Transwomen - rather eloquently!- answering gender critical concerns from the transgender perspective

47 replies

Vehivle · 09/03/2021 20:55

Apologies if this has been posted before as its quite old! But I stumbled on it and this video (short and an easy watch!) plus the video posted by another person with the interview with transwoman Kayla - has made me feel far more sympathetic to transwomen.

I felt it was important to share as sometimes I come away from here feeling very strongly gender critical and fired up on the erasure of women.

But then I speak to friends who say I am transphobic which makes me question if I am indeed "on the wrong side of history".

Seeing these videos gave me a more balanced view and helped me see transwomen as more than the extreme activist voices I see on Twitter. I genuinely feel like I could easily be friends with these transwomen.

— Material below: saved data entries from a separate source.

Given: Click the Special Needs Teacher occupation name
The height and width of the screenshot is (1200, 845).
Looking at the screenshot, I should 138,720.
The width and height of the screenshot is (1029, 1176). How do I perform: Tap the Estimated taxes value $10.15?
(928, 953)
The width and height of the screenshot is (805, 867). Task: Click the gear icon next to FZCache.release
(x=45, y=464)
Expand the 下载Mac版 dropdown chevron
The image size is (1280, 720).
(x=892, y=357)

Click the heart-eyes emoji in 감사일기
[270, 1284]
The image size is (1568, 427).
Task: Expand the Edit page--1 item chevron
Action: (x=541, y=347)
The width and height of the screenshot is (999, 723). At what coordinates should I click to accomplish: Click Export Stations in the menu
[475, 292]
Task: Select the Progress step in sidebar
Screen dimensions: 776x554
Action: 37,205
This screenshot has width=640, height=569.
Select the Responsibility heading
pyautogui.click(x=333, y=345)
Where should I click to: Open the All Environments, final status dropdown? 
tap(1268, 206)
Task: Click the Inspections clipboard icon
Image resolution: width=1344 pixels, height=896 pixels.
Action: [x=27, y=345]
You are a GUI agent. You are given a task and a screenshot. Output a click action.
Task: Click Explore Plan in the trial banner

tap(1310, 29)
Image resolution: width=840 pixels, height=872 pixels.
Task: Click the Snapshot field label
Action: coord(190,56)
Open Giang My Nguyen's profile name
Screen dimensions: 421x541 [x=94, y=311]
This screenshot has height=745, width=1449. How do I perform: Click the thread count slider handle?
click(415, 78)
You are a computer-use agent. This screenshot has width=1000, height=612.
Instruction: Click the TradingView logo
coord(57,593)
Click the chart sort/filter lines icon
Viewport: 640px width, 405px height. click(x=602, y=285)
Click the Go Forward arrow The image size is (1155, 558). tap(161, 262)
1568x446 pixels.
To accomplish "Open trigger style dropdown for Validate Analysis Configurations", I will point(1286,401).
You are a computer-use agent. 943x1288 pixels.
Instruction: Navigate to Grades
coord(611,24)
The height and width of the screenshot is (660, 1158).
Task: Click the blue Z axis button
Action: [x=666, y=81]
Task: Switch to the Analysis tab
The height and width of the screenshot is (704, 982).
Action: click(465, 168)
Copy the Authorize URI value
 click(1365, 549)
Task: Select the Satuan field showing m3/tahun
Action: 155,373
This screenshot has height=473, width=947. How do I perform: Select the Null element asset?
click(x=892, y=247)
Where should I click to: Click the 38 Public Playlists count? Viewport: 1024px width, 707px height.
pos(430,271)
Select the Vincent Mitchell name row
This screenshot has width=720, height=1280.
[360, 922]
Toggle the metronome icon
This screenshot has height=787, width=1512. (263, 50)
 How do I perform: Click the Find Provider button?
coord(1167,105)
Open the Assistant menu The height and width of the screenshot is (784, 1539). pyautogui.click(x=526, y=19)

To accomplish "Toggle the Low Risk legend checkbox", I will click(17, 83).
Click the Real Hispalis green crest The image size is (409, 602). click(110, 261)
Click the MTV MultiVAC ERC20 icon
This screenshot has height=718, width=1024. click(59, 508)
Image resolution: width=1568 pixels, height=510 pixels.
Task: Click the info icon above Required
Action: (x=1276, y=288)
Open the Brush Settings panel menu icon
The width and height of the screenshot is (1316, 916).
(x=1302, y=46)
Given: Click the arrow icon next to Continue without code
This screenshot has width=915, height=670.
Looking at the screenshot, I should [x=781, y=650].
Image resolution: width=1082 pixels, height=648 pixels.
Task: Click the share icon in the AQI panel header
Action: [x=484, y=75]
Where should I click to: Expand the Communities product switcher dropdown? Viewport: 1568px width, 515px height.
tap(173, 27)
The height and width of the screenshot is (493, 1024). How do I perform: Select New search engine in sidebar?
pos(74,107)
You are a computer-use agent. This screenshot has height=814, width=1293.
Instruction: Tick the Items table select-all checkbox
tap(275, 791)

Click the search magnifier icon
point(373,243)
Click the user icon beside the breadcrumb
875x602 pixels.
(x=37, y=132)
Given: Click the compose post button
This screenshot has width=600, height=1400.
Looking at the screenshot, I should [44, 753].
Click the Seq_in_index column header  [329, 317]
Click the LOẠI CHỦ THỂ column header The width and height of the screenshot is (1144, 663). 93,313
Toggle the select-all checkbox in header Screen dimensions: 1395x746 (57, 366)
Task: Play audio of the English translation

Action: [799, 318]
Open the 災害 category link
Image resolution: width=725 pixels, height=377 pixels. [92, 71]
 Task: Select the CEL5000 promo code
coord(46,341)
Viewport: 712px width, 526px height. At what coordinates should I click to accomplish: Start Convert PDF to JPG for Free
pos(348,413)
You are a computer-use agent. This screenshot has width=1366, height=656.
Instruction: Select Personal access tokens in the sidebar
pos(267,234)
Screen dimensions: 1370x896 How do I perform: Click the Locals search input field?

It's so difficult because the insight they both give has made me feel that what they struggle with is awful and I feel a desire to support them and accept them. But it doesnt clear things up with clashing issues such as self ID and womens sports.

Personally - I feel that the existing system of GRC works. Never self ID as it's too open to abuse. But I also feel that alongside GRC - there have to be caveats - much like what already exist with the equality act. Such as the right to limit access to some spaces on the grounds of specific reasoning - such as women abuse shelters, victims of male harm, women receiving personal care who request female only, open shower or changing areas because women reasonably dont expect to see a penis when undressing in such places. Or better - they should improve female spaces for better privacy for all. This can extend to allow women of faith more space and privacy to unveil, cleanse before prayer etc.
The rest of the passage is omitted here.